Cuando el nuevo dueño del huerto fue
a ver su reciente adquisición, comprobó que los gemidos que se oían cuando se
iba por el camino eran allí más audibles y que, a poco que escuchó, procedían
del pozo.
No podía ser que nadie hubiera caído
en él, era mucho tiempo para que estuviera vivo.

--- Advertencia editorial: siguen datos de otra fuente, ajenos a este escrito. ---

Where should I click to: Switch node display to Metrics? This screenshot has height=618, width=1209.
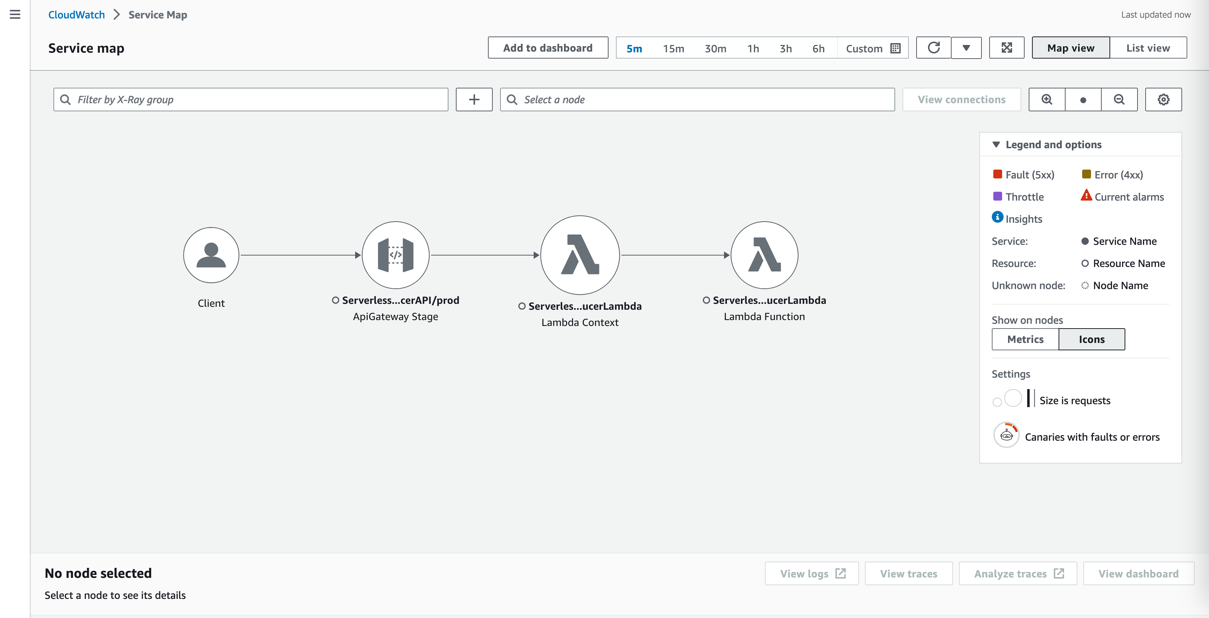[x=1025, y=340]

Con ayuda de su hijo mayor decidió
investigar y atado a una buena cuerda descendió por el pozo para ver qué es lo
que producía aquellos lúgubres sonidos. El pozo no era muy profundo, tres o
cuatro metros, pues allí manaba el agua enseguida, y tanteando a la luz de un
candil vislumbró un saquete ya muy estropeado, lo cogió y comprobó que había
algo pesado en su interior; sin pensarlo más lo ató a la cuerda para que su
hijo lo izase y luego subió él.
Intrigados y excitados procedieron a
abrir el talego y cual no fue su horror y sorpresa cuando encontraron dentro
una cabeza humana, casi ya sólo una monda calavera.
No tuvieron que dar muchas vueltas…
“blanco y en botella” como se suele decir, sólo podía ser de una persona.
Y así empezó a llamarse aquel lugar,
el sitio de la calavera: ¡Matancavera!.”
Cuando mi abuela acabó, mis hermanos
y yo nos miramos aterrorizados, con ese gustillo que da el miedo en compañía;
mientras, ella, sonreía para sí tras sus gafas a la vez que acababa con la
labor y se levantaba para recoger la ropa.